Raw data section start
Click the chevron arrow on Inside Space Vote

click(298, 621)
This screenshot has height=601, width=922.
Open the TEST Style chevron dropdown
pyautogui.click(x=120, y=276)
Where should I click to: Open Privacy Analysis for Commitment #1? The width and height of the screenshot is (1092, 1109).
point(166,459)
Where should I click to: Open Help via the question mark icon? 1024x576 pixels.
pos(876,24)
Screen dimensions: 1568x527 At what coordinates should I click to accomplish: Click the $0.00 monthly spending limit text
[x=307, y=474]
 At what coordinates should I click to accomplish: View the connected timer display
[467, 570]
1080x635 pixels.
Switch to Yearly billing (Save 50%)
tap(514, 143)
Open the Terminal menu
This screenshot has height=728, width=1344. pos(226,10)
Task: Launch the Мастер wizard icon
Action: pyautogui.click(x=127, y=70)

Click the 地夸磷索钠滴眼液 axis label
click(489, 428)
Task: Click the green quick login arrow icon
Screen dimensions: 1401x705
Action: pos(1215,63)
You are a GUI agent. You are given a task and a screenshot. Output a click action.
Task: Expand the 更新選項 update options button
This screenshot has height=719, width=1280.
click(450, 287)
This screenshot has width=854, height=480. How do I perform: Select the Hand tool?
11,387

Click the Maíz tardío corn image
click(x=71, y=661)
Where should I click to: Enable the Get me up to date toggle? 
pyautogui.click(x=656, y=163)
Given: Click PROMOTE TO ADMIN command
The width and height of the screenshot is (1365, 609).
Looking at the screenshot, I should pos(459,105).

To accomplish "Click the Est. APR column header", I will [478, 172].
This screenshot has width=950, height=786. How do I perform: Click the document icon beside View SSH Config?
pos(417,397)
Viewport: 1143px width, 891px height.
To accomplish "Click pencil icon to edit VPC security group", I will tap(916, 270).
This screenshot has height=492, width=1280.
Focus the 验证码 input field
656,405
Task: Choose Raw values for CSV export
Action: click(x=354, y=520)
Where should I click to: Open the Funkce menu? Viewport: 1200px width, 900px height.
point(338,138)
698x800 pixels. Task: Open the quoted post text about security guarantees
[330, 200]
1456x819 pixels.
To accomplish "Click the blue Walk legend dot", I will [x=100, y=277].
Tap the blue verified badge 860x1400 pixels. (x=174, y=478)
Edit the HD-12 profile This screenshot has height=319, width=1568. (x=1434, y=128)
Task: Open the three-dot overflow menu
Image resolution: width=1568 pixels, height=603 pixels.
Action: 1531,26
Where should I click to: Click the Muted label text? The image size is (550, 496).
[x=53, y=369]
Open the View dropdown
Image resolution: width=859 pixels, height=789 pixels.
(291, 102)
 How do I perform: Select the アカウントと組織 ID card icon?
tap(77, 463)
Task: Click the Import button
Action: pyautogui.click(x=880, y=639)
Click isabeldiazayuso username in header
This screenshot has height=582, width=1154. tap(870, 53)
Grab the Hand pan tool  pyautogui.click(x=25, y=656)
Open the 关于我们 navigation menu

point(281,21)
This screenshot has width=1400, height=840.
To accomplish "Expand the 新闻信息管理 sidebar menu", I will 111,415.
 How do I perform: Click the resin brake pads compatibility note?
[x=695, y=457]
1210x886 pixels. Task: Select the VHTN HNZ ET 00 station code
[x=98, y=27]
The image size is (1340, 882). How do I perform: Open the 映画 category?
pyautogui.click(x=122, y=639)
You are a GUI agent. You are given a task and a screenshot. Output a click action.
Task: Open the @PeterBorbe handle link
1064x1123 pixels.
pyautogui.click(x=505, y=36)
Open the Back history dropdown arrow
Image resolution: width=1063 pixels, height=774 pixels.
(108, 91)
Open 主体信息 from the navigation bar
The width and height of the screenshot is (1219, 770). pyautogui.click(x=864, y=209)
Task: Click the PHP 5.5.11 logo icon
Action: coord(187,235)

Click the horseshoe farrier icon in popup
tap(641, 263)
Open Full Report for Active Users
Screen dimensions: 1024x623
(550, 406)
Raw data section end
Work order »
What lines hold the string "blue"? Pick them out of the data.

Response to the task »
To accomplish "Click the blue Walk legend dot", I will [x=100, y=277].
Tap the blue verified badge 860x1400 pixels. (x=174, y=478)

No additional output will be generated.